----- Dataset records

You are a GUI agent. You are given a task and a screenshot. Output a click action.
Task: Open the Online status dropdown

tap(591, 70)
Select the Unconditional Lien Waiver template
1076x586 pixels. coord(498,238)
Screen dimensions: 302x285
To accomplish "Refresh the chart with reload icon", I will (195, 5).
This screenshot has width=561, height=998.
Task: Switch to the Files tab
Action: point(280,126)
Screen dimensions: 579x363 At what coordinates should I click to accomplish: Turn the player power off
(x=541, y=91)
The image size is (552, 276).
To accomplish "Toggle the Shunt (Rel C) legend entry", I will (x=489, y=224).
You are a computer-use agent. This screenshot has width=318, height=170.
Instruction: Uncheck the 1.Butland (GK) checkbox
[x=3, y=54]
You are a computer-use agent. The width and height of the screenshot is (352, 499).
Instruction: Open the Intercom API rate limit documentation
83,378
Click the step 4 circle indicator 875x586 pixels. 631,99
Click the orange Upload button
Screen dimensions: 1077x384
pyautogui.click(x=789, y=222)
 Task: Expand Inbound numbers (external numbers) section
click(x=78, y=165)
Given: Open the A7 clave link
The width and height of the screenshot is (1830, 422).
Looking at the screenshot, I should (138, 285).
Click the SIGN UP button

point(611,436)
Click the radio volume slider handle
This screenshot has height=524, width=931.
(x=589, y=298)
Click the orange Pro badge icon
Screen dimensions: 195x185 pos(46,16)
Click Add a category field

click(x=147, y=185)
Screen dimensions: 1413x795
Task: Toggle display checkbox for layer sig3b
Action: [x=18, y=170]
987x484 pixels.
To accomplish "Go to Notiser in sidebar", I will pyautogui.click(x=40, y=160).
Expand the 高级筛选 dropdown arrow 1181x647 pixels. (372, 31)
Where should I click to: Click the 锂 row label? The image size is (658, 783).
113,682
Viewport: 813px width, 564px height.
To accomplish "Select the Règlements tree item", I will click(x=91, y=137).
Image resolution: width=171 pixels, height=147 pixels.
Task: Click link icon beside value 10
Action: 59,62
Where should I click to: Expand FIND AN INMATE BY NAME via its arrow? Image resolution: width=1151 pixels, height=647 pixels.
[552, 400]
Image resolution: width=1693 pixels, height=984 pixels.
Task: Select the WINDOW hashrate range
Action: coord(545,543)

----------

◆ **Objective**: Repeat the lines of the records exactly, covering the stretch from the line that contains "Click the radio volume slider handle" through the line that contains "Action: 59,62", both included.

◆ **Answer to the exercise**:
Click the radio volume slider handle
This screenshot has height=524, width=931.
(x=589, y=298)
Click the orange Pro badge icon
Screen dimensions: 195x185 pos(46,16)
Click Add a category field

click(x=147, y=185)
Screen dimensions: 1413x795
Task: Toggle display checkbox for layer sig3b
Action: [x=18, y=170]
987x484 pixels.
To accomplish "Go to Notiser in sidebar", I will pyautogui.click(x=40, y=160).
Expand the 高级筛选 dropdown arrow 1181x647 pixels. (372, 31)
Where should I click to: Click the 锂 row label? The image size is (658, 783).
113,682
Viewport: 813px width, 564px height.
To accomplish "Select the Règlements tree item", I will click(x=91, y=137).
Image resolution: width=171 pixels, height=147 pixels.
Task: Click link icon beside value 10
Action: 59,62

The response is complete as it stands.